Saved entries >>
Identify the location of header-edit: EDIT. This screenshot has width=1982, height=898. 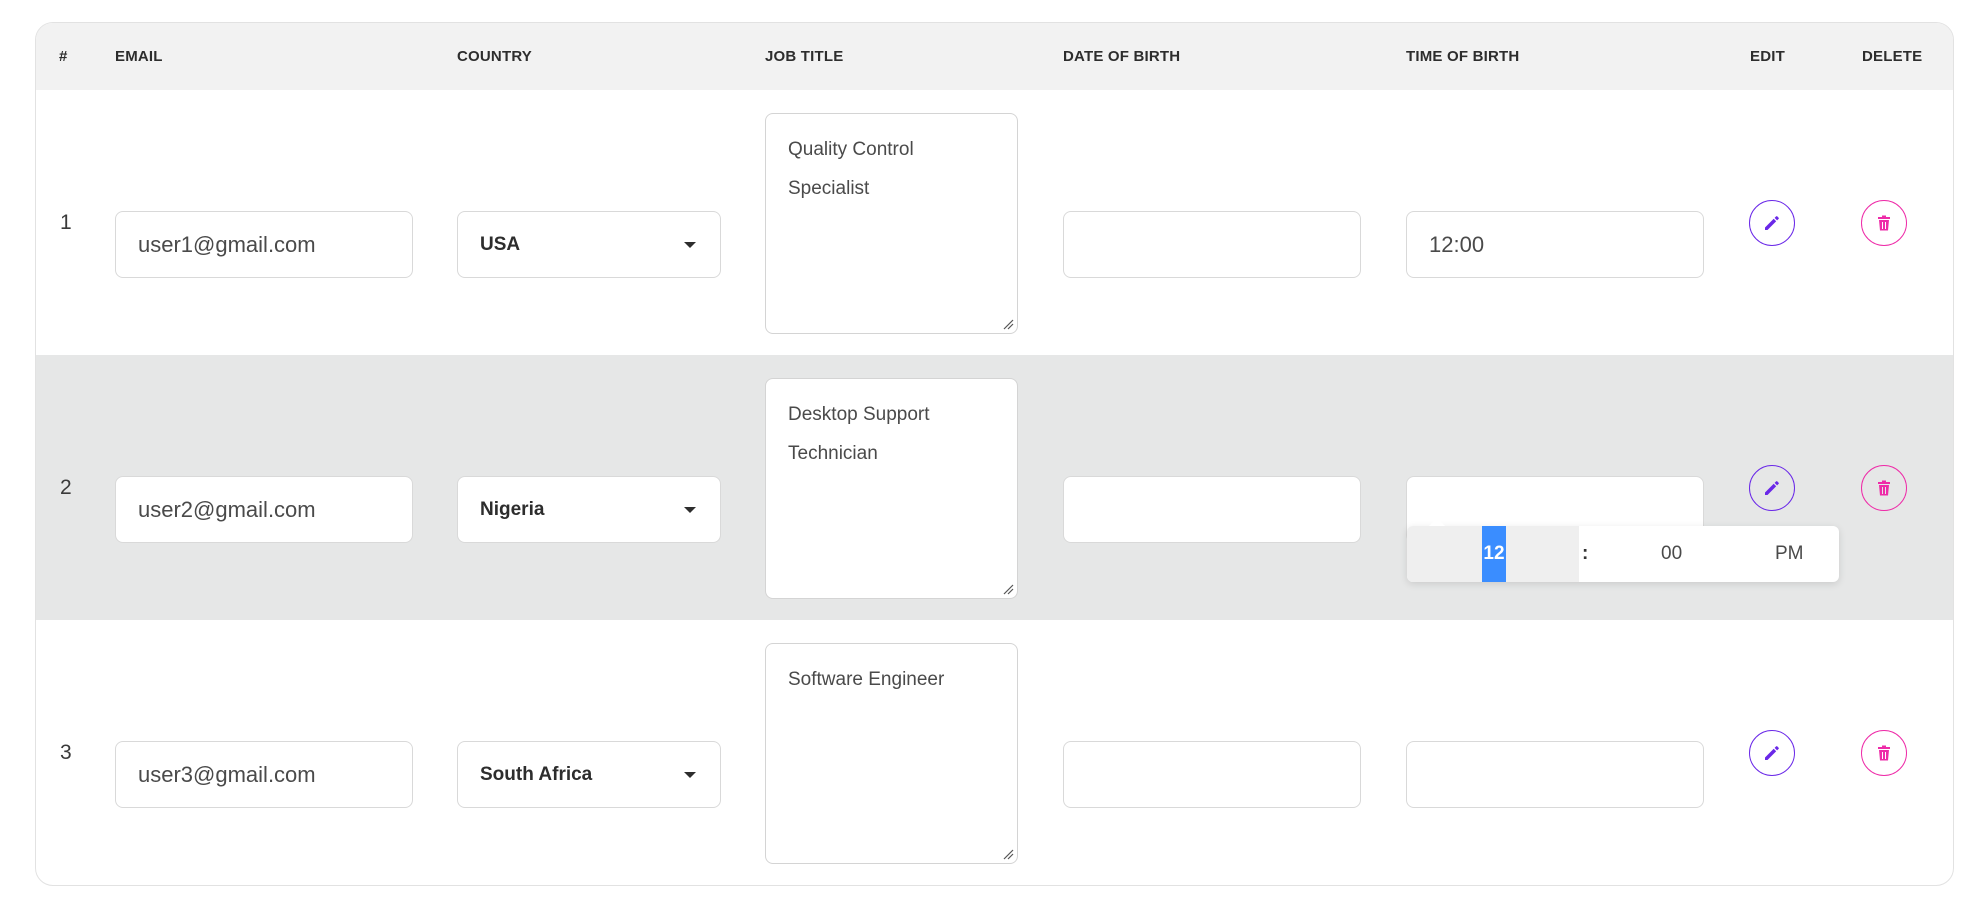
(1768, 56).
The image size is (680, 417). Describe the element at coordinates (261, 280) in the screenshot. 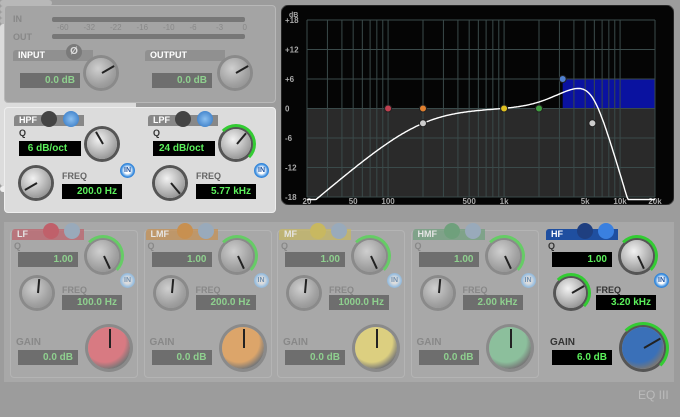

I see `lmf-in-button: IN` at that location.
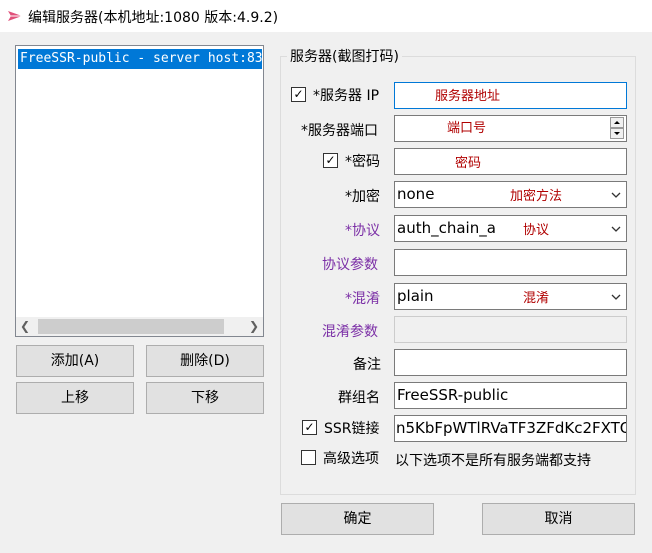 Image resolution: width=652 pixels, height=553 pixels. What do you see at coordinates (25, 326) in the screenshot?
I see `scroll-left-icon: ❮` at bounding box center [25, 326].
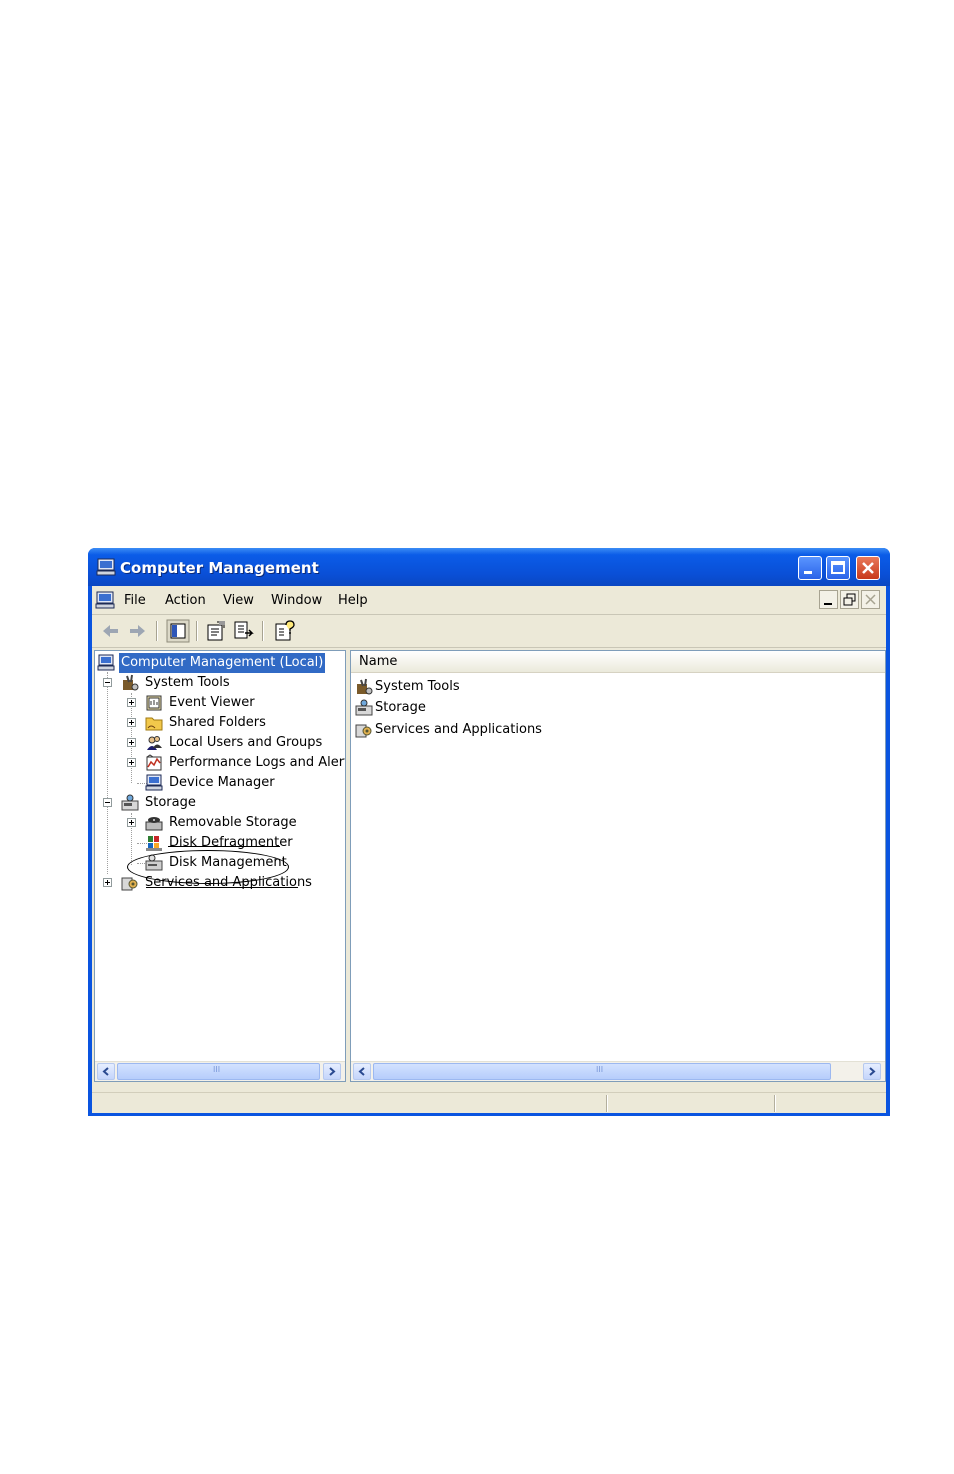 Image resolution: width=954 pixels, height=1474 pixels. I want to click on mdi-restore-button, so click(850, 600).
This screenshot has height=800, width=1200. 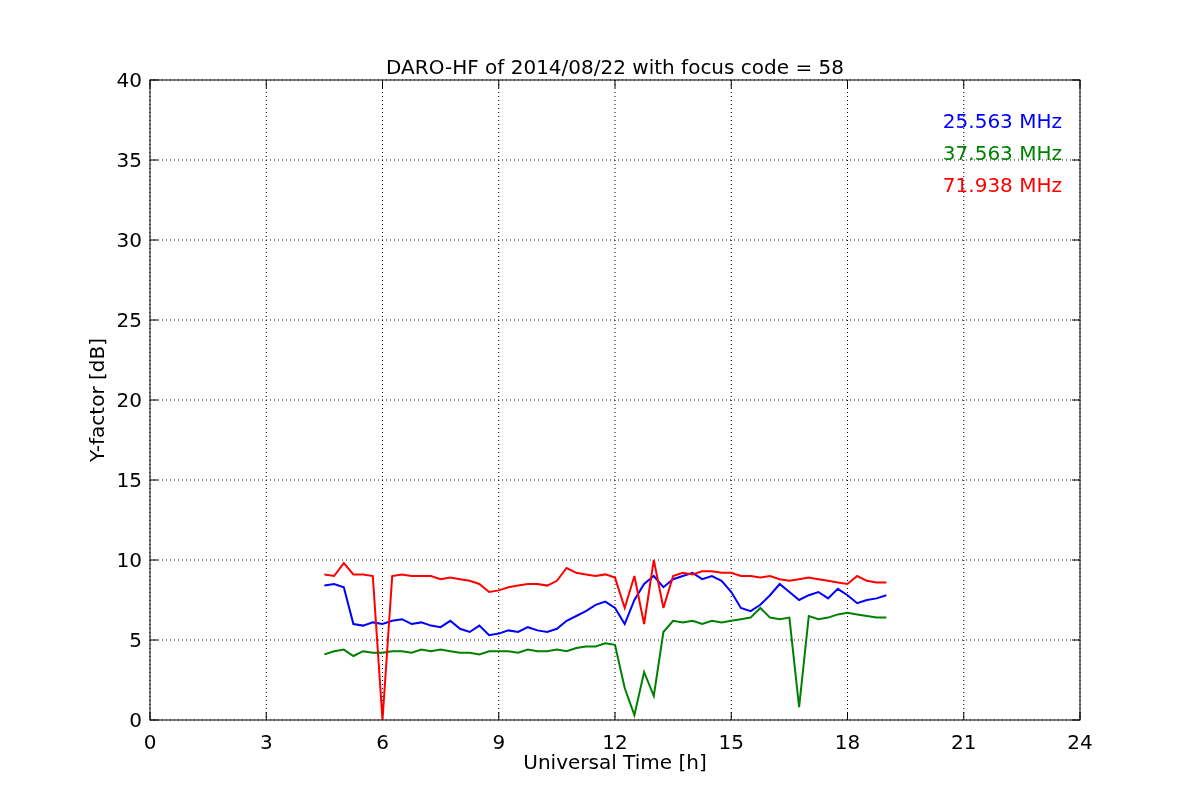 I want to click on y-axis-label: Y-factor [dB], so click(x=97, y=400).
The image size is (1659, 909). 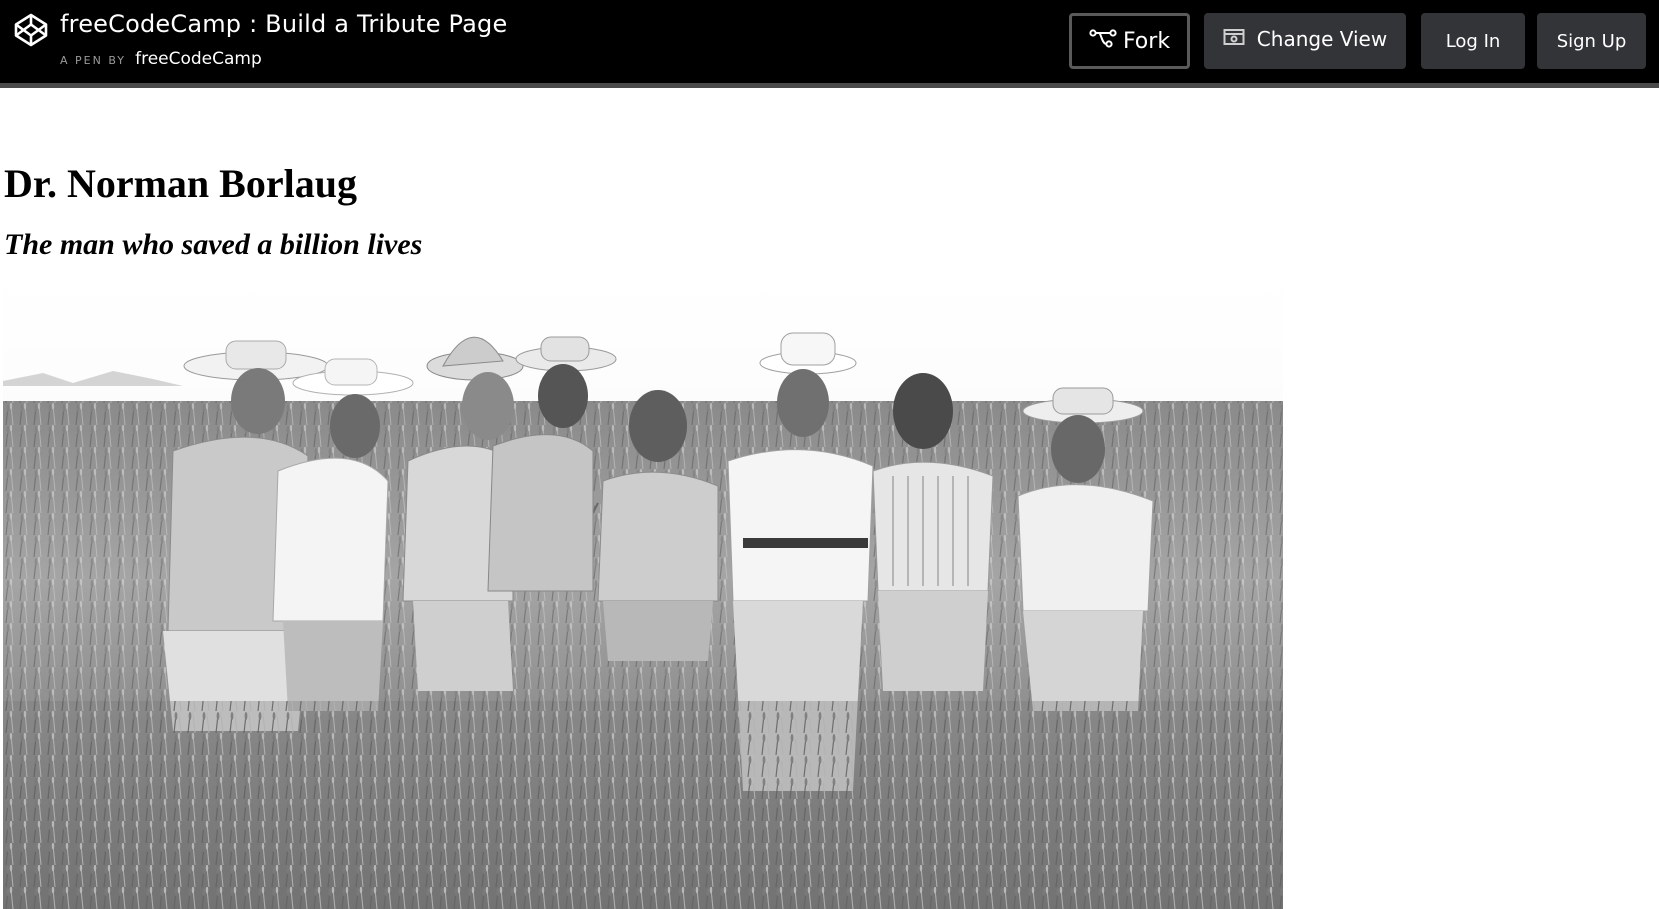 I want to click on author-link: freeCodeCamp, so click(x=198, y=59).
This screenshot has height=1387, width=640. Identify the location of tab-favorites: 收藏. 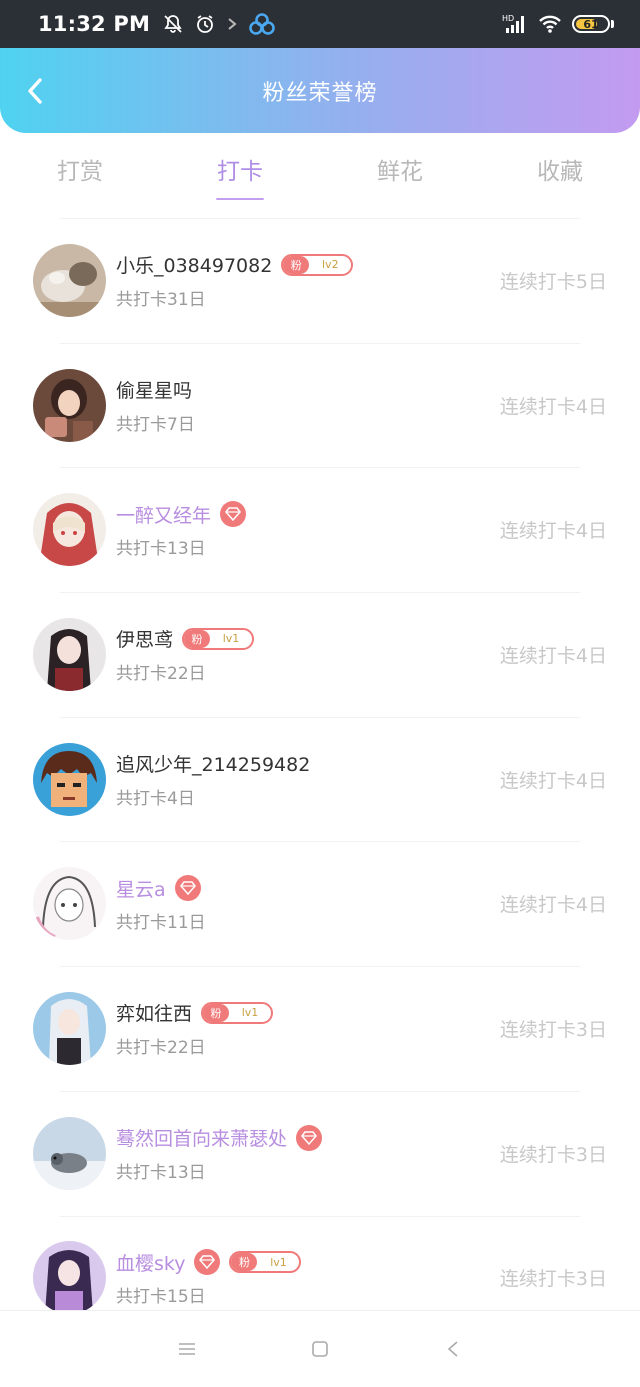
(560, 170).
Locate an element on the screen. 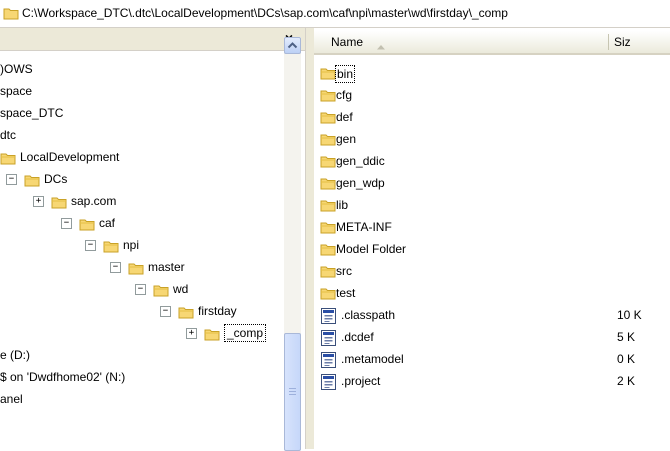 This screenshot has height=451, width=670. file-row: src is located at coordinates (495, 273).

How to complete this task >>
Please write out the stretch from the start of the items through the line containing "(1768, 56).", substituting "image" for "screenshot" and keeping everything else the same. Leave the pictures out of your answer.

Expected answer >>
Identify the location of header-edit: EDIT. This image has width=1982, height=898. 
(1768, 56).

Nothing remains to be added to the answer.